Cuando surgieron informes de que los guardias de seguridad privada en Tempelhof (la mayoría de los cuales son de ascendencia inmigrante) habían tratado a los refugiados como Untermenschen (subhumanos, un término utilizado por los nazis para referirse a los judíos), quedó claro que la violencia no era prerrogativa de refugiados o inmigrantes del norte de África, pero era constitutivo del campo como tal. La violencia se incorpora al campo, operando a través de múltiples modos de soberanía. La violencia también se dirige con saña contra el campamento: los ataques, especialmente los incendios provocados, se quintuplicaron en 2016. Con estos ataques llega el espectro del regreso de los reprimidos. "¿Cómo podemos usar la palabra “Campo” para referirnos a este campamento en nuestra ciudad?", preguntó un hombre durante una reunión sobre el futuro de Tempelhof. "Todo lo que puedo pensar son esas dos letras temidas". No tuvo que aclarar, ya que lo indecible ya estaba presente, entre nosotros, en la sala: KZ, Konzentrationslager, Campo de concentración. De hecho, los comentaristas de derecha menospreciaron implacablemente la acogida alemana de los refugiados como un reflejo impulsado por el trauma histórico más que por la razón: "Solo estás haciendo esto porque tu abuelo luchó del lado de Hitler".

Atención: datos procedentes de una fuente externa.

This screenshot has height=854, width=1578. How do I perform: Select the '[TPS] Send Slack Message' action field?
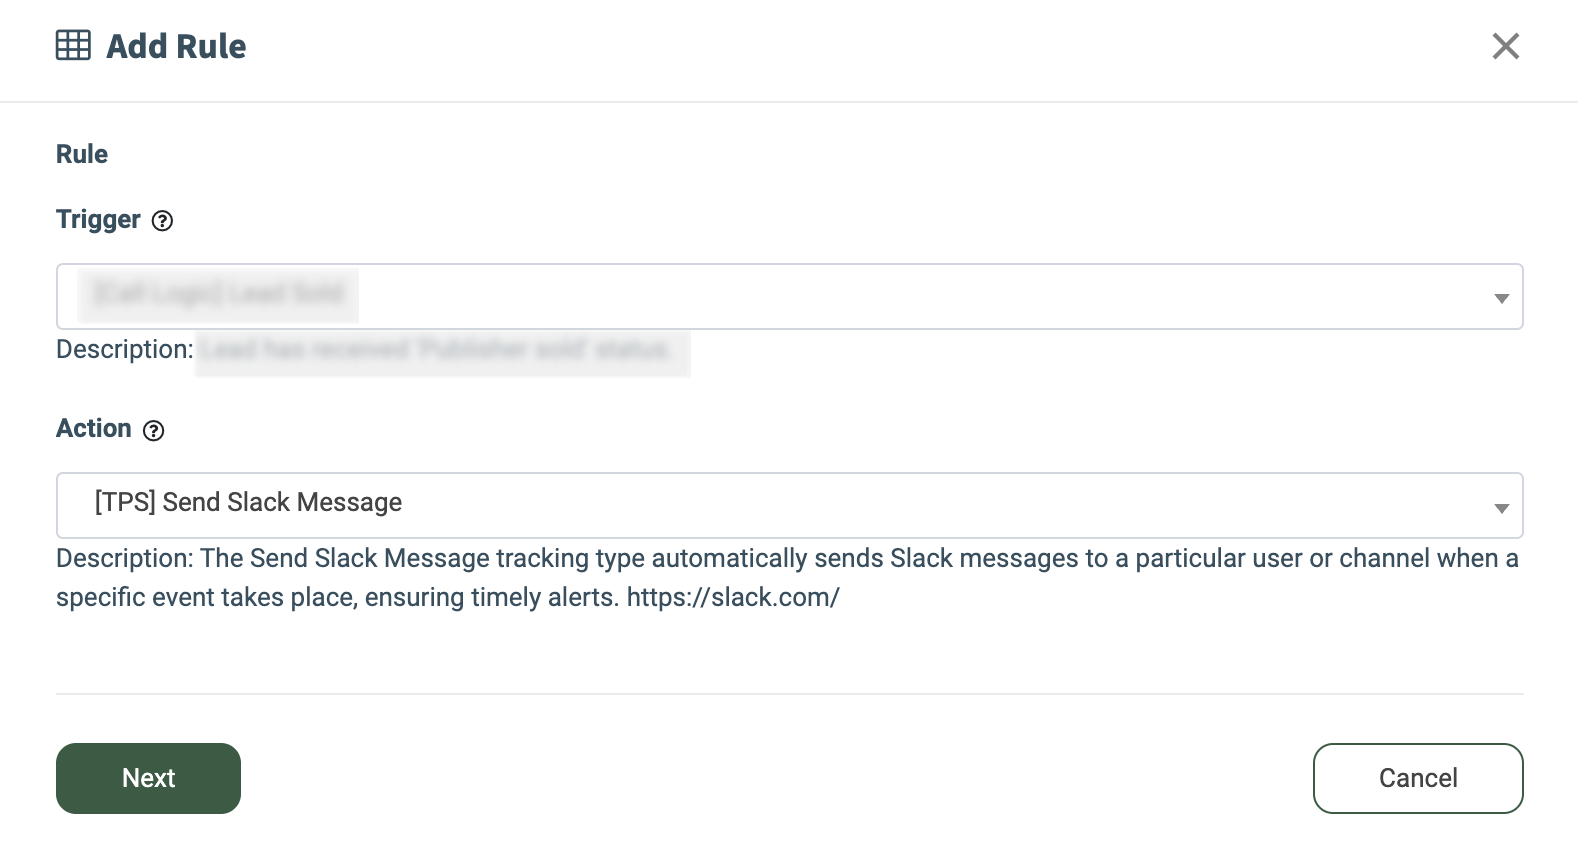coord(249,502)

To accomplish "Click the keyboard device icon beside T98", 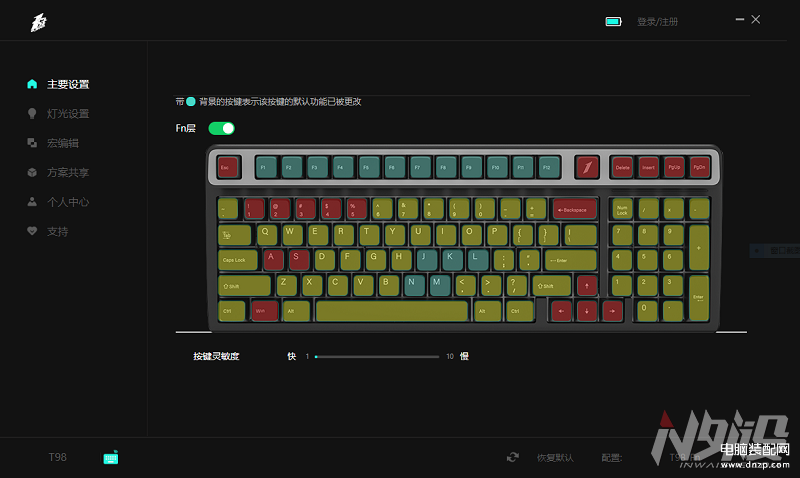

El campamento, en definitiva, es un espacio frecuentado por una serie de proyecciones, deseos, miedos reprimidos y traumas futuros y pasados. Señala un umbral cuya volatilidad se ve agravada por el hecho de que el Estado parece agotado por estas nuevas realidades, mientras sus representantes (guardias de seguridad privada, por ejemplo) establecen sus propias reglas. El campo es así un espacio marcado por la volatilidad de la ley, la violencia, la policía y la compasión, una zona donde el poder soberano es más una aspiración que un logro real. En este sentido, el campo es un síntoma de una situación europea más generalizada de leyes volátiles y soberanías en proliferación. A partir de esta volatilidad, la crisis actual no se resolvió, sino que simplemente se trasladó a las fronteras de Europa, fronteras mantenidas con fuerza y ​​mediante el flagrante desprecio del derecho europeo e internacional.

La última vez que visité Tempelhof, sus hangares, que antes estaban llenos de olores de comida preparada y el murmullo de más de dos mil mujeres, hombres y niños charlando, jugando, bebiendo té dulce y revisando teléfonos, estaban inquietantemente silenciosos. Los trabajadores estaban derribando tiendas de campaña que el ejército alemán había levantado apresuradamente unos meses antes. Lo que era un espacio que se proyectaba para ser llenado con miles de refugiados entrantes adicionales ahora es una serie de pasillos de concreto resonantes. El cierre de la ruta de los Balcanes tuvo el efecto deseado: mientras los refugiados de Tempelhof avanzaban y se dispersaban por la ciudad, muy pocos refugiados llegaron luego. Europa puede fingir que ha vuelto a la normalidad, por tenue que sea la fantasía. La pregunta es cuánto tiempo y a qué costo se puede mantener.